Conocedores del rol que les había tocado jugar, Magda y su marido hacían lo imposible por mantener vivo el recuerdo de Malena y de Javier, y le contaban anécdotas que Lucía atesoraba en un lugar privilegiado de su corazón. A menudo se reprimían las lágrimas, pero continuaban en pos de tejer una red de recuerdos que Lucía grababa a fuego, recuerdos que a veces se mezclaban con experiencias realmente vividas y que distorsionaban la realidad, pero hacerlo, contarle anécdotas, hacía que se sintiera cerca de ellos. En ocasiones repetían lo relatado, y Lucía se hacía la distraída, fingía no conocerlos: escucharlos de nuevo le hacía sentir segura y hacía parecer multiplicar sus vivencias, por triste y engañoso que esto resultara. A pesar de los esfuerzos, era inevitable que se reabriera la herida tantas veces cerrada y vuelta a abrir, pero, como casi todos los niños que han pasado por sucesos tan trágicos, la capacidad de superación es más fuerte de los esperado. Las pesadillas, sin embargo, despertaban el trauma, y soñaba recurrentemente que ella conducía el coche que acabó con la vida de sus padres. El profundo sentimiento de culpa que la envolvía al despertar la perseguiría durante días, hasta que lograba despojarse de él, y ahí no había mantra capaz de cambiar el rumbo de sus pensamientos. Tardó años en recuperarse.

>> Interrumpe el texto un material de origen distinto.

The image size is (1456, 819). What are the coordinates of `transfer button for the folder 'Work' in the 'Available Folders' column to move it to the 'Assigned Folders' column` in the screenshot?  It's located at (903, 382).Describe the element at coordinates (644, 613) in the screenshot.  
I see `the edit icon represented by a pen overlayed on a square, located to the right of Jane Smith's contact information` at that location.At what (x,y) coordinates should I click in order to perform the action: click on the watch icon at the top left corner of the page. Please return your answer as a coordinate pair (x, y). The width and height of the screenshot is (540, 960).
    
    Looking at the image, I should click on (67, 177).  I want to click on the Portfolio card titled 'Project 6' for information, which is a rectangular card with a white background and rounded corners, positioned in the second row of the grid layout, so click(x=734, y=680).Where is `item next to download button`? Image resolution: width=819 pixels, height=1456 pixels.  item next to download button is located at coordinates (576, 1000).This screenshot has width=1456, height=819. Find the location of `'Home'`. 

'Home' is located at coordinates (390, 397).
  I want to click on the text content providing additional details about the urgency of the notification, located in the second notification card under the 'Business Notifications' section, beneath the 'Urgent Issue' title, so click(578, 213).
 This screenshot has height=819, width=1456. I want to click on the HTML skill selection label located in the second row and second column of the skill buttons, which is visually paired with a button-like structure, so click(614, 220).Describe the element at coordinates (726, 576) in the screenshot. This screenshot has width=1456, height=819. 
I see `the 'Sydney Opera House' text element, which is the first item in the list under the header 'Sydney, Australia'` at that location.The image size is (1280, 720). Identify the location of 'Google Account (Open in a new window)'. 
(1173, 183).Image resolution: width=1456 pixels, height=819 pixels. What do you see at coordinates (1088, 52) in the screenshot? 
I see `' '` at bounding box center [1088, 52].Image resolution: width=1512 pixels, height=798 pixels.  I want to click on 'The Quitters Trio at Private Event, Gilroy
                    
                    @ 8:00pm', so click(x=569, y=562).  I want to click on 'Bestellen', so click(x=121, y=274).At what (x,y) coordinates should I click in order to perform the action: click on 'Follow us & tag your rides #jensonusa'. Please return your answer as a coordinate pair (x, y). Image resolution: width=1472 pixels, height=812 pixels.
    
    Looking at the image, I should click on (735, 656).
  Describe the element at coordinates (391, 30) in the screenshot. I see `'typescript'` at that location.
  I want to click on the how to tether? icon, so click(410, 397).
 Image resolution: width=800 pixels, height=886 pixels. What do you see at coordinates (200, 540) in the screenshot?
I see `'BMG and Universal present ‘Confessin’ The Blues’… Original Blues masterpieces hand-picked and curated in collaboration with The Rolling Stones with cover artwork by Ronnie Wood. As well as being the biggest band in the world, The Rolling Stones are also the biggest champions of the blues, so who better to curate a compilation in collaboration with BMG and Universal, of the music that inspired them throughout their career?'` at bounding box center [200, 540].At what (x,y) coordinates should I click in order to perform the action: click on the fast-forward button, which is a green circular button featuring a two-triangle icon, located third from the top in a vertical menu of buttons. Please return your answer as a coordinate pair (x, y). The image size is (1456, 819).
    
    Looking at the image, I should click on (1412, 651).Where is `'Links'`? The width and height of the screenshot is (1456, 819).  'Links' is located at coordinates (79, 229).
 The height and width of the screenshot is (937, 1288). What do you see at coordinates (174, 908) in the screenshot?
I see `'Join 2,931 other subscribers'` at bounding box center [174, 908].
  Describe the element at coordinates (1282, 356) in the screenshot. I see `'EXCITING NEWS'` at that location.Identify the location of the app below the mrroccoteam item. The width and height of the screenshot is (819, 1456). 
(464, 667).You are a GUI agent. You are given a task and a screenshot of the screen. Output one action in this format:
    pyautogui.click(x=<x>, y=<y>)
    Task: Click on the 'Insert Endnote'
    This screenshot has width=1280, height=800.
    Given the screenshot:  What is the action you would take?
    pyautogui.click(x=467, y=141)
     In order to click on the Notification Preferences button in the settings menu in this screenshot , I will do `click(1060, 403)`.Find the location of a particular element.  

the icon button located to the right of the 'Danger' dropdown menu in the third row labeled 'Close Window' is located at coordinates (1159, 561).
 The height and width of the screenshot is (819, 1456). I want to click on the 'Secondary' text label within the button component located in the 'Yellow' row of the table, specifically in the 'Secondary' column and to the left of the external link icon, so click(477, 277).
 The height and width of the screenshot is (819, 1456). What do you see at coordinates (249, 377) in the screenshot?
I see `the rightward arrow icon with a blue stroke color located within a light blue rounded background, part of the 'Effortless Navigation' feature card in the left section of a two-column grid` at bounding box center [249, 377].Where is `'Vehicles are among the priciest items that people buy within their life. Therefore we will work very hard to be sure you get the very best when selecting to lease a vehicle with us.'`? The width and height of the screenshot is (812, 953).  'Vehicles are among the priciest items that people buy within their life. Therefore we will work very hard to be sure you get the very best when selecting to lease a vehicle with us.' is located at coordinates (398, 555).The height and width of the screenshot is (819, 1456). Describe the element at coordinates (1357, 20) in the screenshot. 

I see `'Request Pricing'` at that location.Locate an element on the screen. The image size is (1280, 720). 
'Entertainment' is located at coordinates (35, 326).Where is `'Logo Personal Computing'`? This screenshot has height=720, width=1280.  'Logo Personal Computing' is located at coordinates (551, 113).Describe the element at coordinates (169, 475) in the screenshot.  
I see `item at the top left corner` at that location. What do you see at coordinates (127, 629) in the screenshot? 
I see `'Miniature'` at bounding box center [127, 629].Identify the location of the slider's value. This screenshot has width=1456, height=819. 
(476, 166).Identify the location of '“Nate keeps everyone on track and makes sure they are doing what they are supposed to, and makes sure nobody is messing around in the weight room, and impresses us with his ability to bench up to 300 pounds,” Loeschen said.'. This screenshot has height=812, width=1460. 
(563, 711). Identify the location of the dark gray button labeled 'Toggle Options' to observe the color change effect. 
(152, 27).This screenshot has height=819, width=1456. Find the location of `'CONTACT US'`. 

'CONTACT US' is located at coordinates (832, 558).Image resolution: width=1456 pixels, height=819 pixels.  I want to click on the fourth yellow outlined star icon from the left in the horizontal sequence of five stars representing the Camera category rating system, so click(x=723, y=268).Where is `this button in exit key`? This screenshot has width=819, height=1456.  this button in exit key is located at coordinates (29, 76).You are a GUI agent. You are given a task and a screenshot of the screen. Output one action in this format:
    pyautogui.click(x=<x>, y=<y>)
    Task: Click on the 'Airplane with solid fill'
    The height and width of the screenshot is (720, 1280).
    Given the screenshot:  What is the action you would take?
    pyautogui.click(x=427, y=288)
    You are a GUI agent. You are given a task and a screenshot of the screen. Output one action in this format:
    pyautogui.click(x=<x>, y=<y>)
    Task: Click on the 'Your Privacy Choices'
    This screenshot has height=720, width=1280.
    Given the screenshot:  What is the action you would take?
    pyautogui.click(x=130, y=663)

El rechazo inicial duró poco. Pablo y Lola, a quienes quería como los hermanos que nunca tuvo, la aceptaron enseguida. Ellos fueron un gran apoyo para ella, y la ayudaron a que su periodo de adaptación en el nuevo centro fuera menos dramático. Lo hicieron de manera natural, por mera afinidad. A ellos nunca les importó lo que hiciera el resto de compañeras y compañeros y ayudaron, en poco tiempo, a que el resto de la clase olvidara lo que nos les gustaba de Lucía. Se centraron en arroparla e integrarla, pronto se hicieron inseparables, y entraban y salían de las casas de cada uno como si fueran las suyas propias.
Pablo, era atlético, alto, algo tímido. Compartía con Lucía su pasión por la lectura y el deporte, además de su gran facilidad para el estudio. Era tal la simbiosis entre ambos, que a menudo se sorprendían repitiendo las mismas palabras al mismo tiempo, lo que les sacaba las carcajadas mas desternillantes y provocaba la ira de Lola. «Me sacáis de quicio». Era metódico, leal, simpático, aunque a veces se agobiaba en un vaso de agua con las tareas más simples. De complexión delgada, guardaba cierto parecido con Lucía, y hasta hubo quien les preguntó si eran hermanos. Darían la cara el uno por la otra, y por Lola, que no se quedaba atrás en lealtad hacia su familia elegida.
Lola era inteligente, resolutiva y espontánea. Aunque no tenía interés por el estudio, salía airosa examen tras examen, y aunque nunca explotó su máxima capacidad, consiguió graduarse sin esfuerzo, de secundaria, de bachillerato, y más tarde, de la universidad. Lola mataría por The Team, término que acuñó ante la necesidad imperiosa de pertenecer a un hogar, al calor del cariño de la amistad, en un momento en el que el suyo propio hacía aguas. Detestaba leer, pero lo hacía, —no quedarse atrás en las conversaciones mantenidas entre Lucía y Pablo después de compartir un libro—. Detestaba el deporte, pero lo practicaba —aprendió a eliminar tensiones haciendo footing—. Le encantaba cotillear, y no se reprimía —se sabía la vida de todo el pueblo y del instituto, no se le escapaba nadie.
No eran un simple grupo de amigos, su amistad iba muchísimo más allá. Coge un grupo de amigos cualquiera, multiplica su lealtad por mil, eleva su cariño a la máxima potencia y ahí lo tienes: The Team.